Lets say that, given Wilders background, he is indeed a racist. Lets also say that he probably has his own, deeper purposes for making this movie. Lastly, lets assume for now that the movie is factually correct and also that there are no racist insinuations within but rather just strong anti-Islamism (but without any propaganda.)

Do the first two points make the truth (in this case the Movie as I defined it) racist as well? I would argue not.

The truth is the truth. The truth can be a tool.
The fact that the untwisted truth might be used for the wrong purposed does not make the truth wrong in the same sense that because nuclear energy can be used as a weapon, nuclear energy is not wrong.

Someone might argue then, that there are many types of tools and some might be inherently wrong, like, say, a pistol which has no other purpose than to injure and kill humans.Setting aside for a moment whether a tool can ever be inherently wrong, my questions are thus:

  • Is it possible that the truth might be packaged in such a way so as to become a tool suitable only for immoral purposes?
  • Is the use of truth for immoral purposes (not the purposes themselves) condemnable?
  • At the end of the day, don’t all of us have some purposes for which we use the truth to argue for?

2 thoughts on “Truth as a tool for immoral purposes”

  1. Again a very interesting bunch of questions, my friend. And I will try to answer them from my point of view as precise as I can. 😉

    1. The problem is that most people who receive information have neither the possibilities nor the competence to check them in far too many cases. So truth is what truth is taken for. In the individual perspective. And as with everything that concerns perception and humans it is indeed shapable in a tool of whatever use, even into one suitable only for immoral purposes. Propaganda loves this.

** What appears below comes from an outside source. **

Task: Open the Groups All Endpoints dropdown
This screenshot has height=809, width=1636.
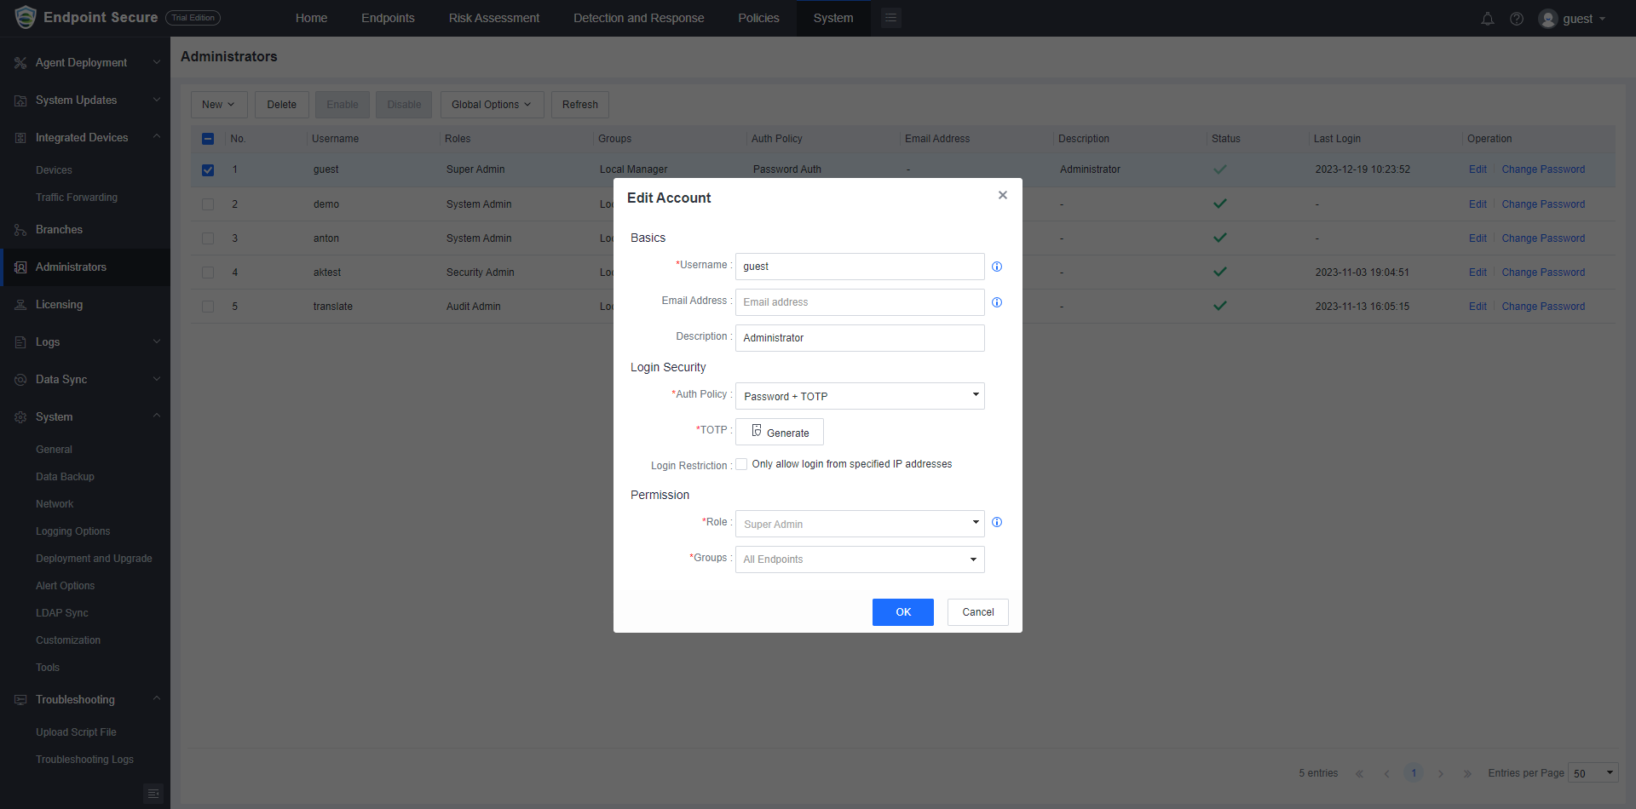Action: tap(859, 559)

    2. The morals of one are the immorals of the other. A: “You shot my uncle!” B: “You saved my children!” C: “You woke me up in the middle of the night!” D: “You bought a gun illegally!” E: “You scared my old dog so it got a heart attack and died!” Truth is, someone has been shot by someone else. Does it make the gun use condemnable? I think before we all start blathering about our own self-proclaimed rights and wrongs and discuss the condemnability of the tool we should get straight that the moral factor has to step back on this.

    3. Yes. We do. But I think here the truth is more important than the purpose. I hate seeing lies used for no matter what good the purpose. Its just as the difference if you shoot someone or let him starve to death while buried alive. The method is the key to correct attitude, I think.

  2. You see, if Wilders is a racist, he deserves all the condemnation he can get; however, what I see people are trying to accomplish is to argue that because Wilders is/might be a racist, the movie itself should be labeled racist as well and thus condemned. Call me slow, but this does not follow.

    Ok, I’ll call you slow. 😉 On the one hand, you’re correct, the conclusion doesn’t follow from the premises.

    On the other hand, I don’t see the preponderance of criticism in the skeptical/atheist community as directly calling the movie itself racist, or using the argument you specify. The objection is against using the movie in a racist frame; the objections are directed to the frame and context, not the movie itself.